Came here to ask a similar question: who is this targeted to? We see very different end to end behavior with even different quantization levels of the same model. The idea that we would on the fly route across providers is mind boggling.
One use case is optimizing agentic systems, where a custom router [https://youtu.be/9JYqNbIEac0] is trained end-to-end on the final task (rather than GPT4-as-a-judge). Both the intermediate prompts and the models used can then be learned from data (similar to DSPy), whilst ensuring the final task performance remains high. This is not supported with v0, but it's on the roadmap. Thoughts?
We do agentic systems. We already optimize for these things. We route between different models based on various heuristics. I absolutely would not want that to be black box. And doing any sort of vector similarity to determine task complexity is not going to work well.

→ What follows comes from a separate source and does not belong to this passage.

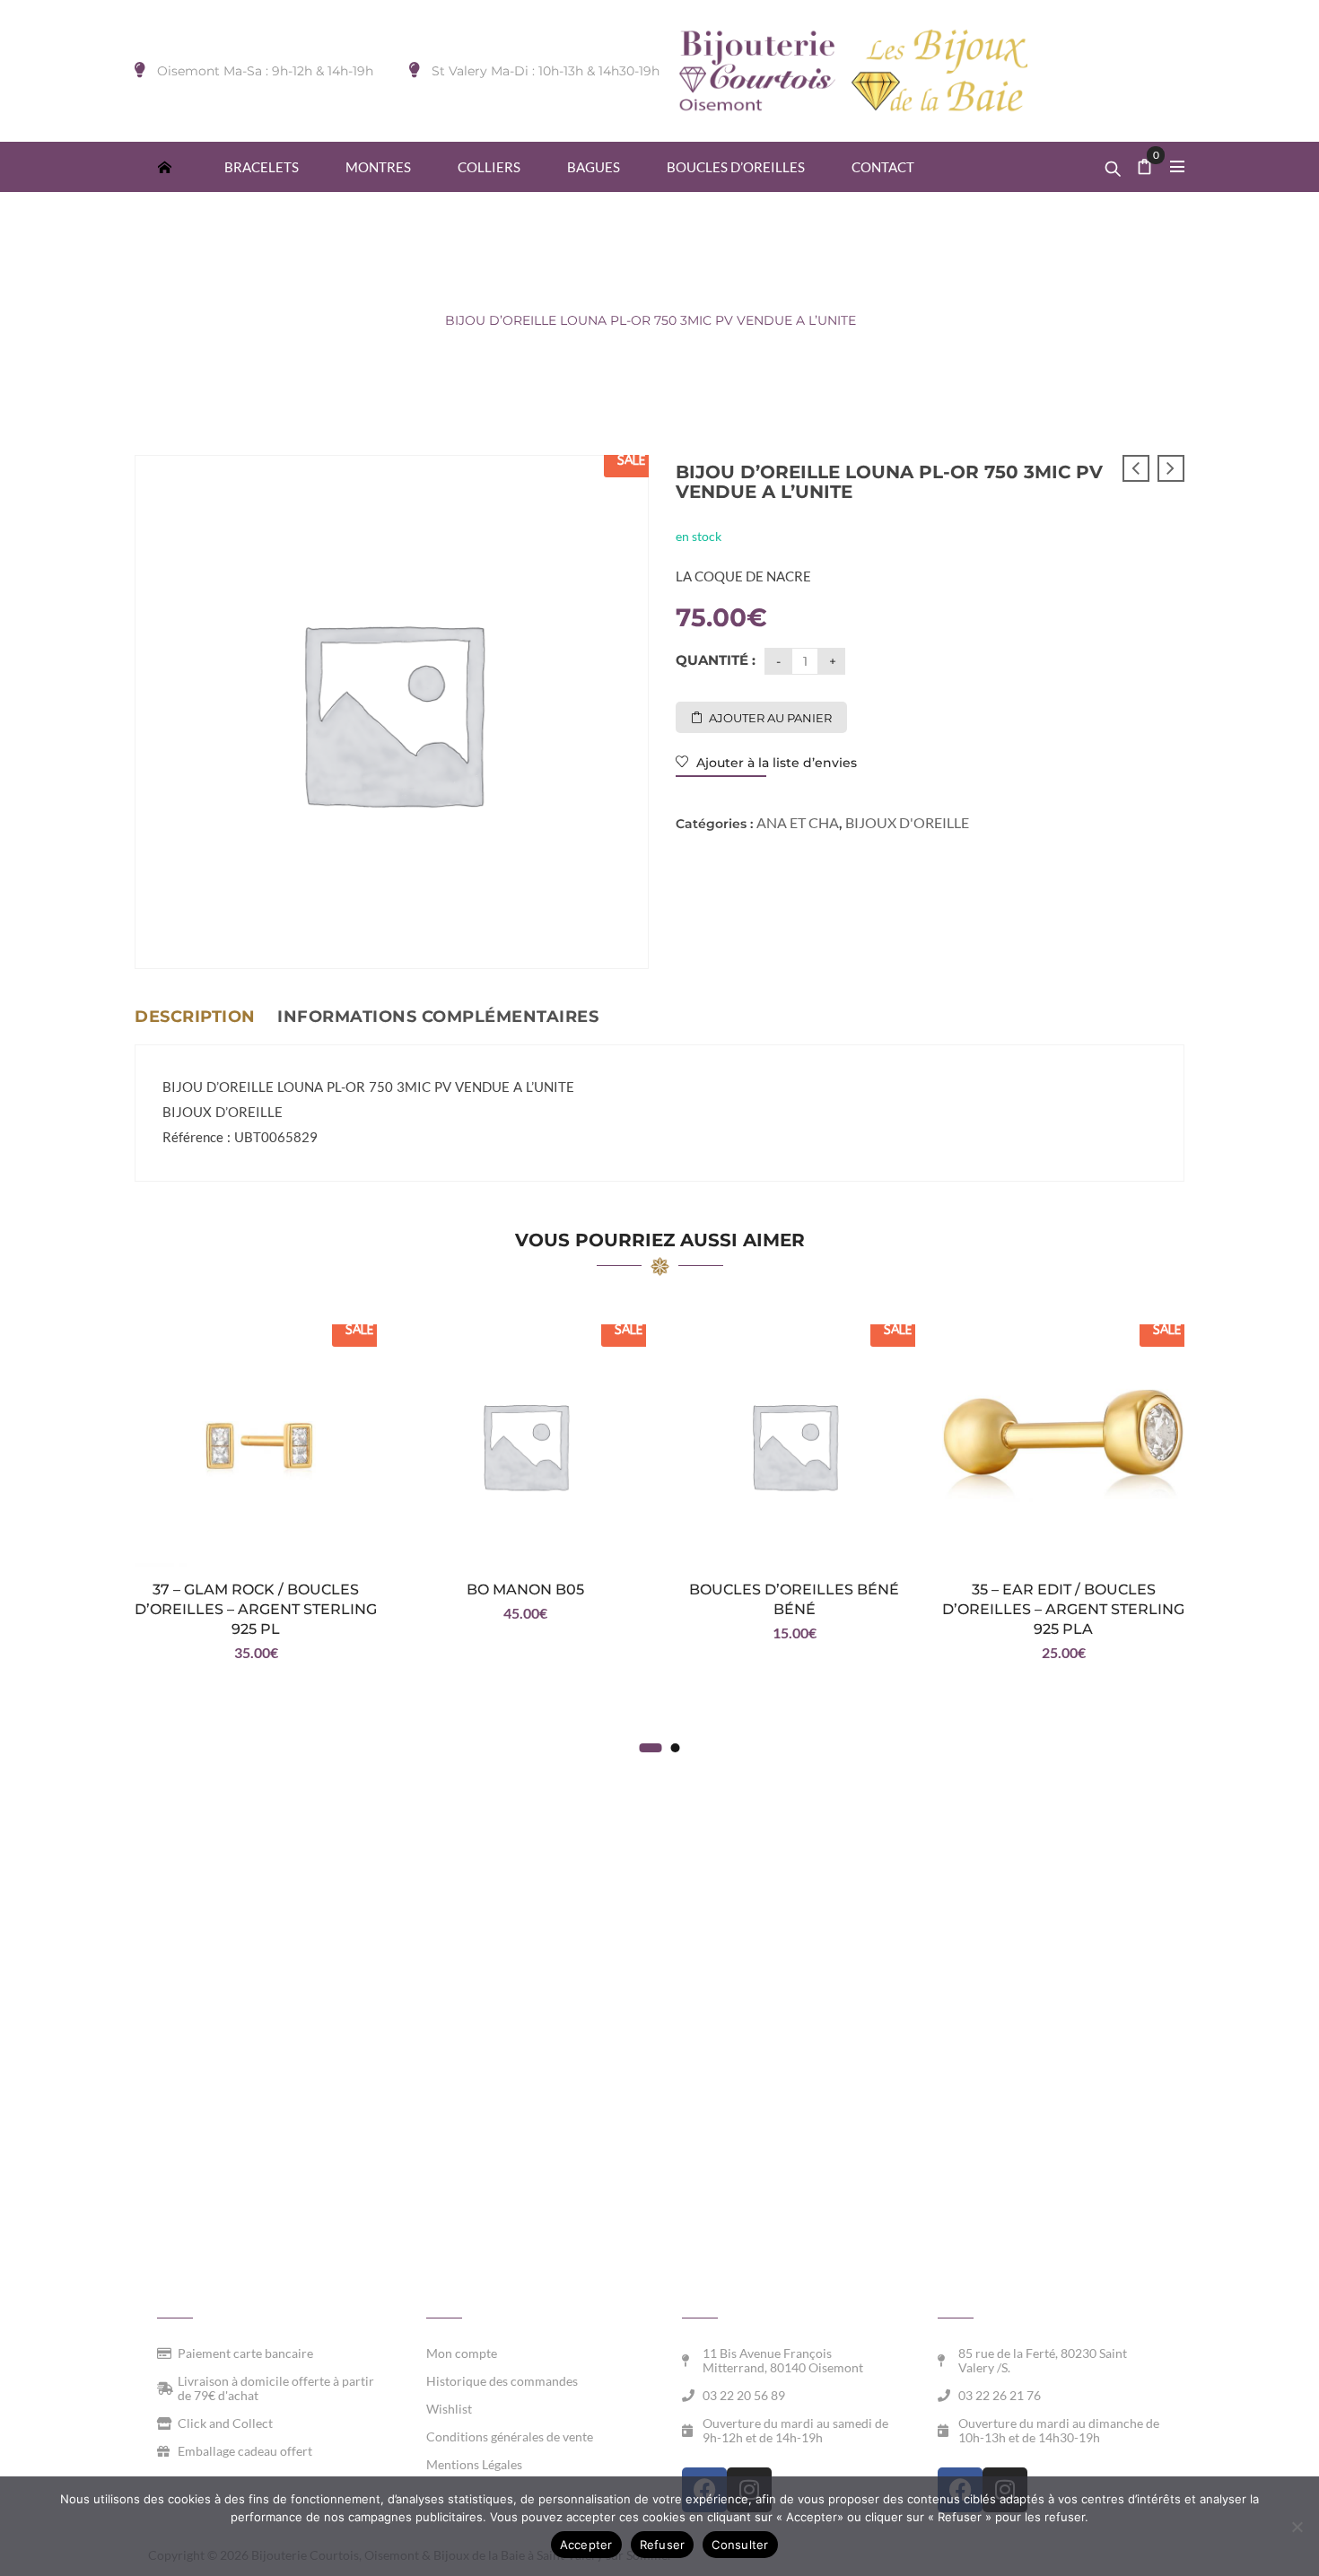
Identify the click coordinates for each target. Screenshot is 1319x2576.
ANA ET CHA (384, 320)
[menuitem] (164, 166)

I would also not try to emulate DSPy, which is a massively overrated bit of kit and of little use in a production pipeline.
Interesting, do you have any hunch as to why this is? We've seen in more verticalized apps where the underlying model is hidden from the user (sales call agent, autopilot tool, support agent etc.) that trying to reach high quality on hard prompts and high speed on the remaining prompts makes routing an appealing option.
We charge users different amounts of credits based on the model used. They also just generally have a personal preference for each model. Some people love Claude, some hate it, etc
For something like a support agent why couldn't the company just choose a model like GPT-4o and stick with one? Would they really trust some responses going to 3.5 (or similar)?
Currently the motivation is mainly speed. For the really easy ones like "hey, how's it going?" or "sorry I didn't hear you, can you repeat?" you can easily send to Llama3 etc. Ofc you could do some clever caching or something, but training a custom router directly on the task to optimize the resultant performance metric doesn't require any manual engineering.
Still, I agree that routing in isolation is not thaaat useful in many LLM domains. I think the usefulness will increase when applying to multi-step agentic systems, and when combining with other optimizations such as end-to-end learning of the intermediate prompts (DSPy etc.)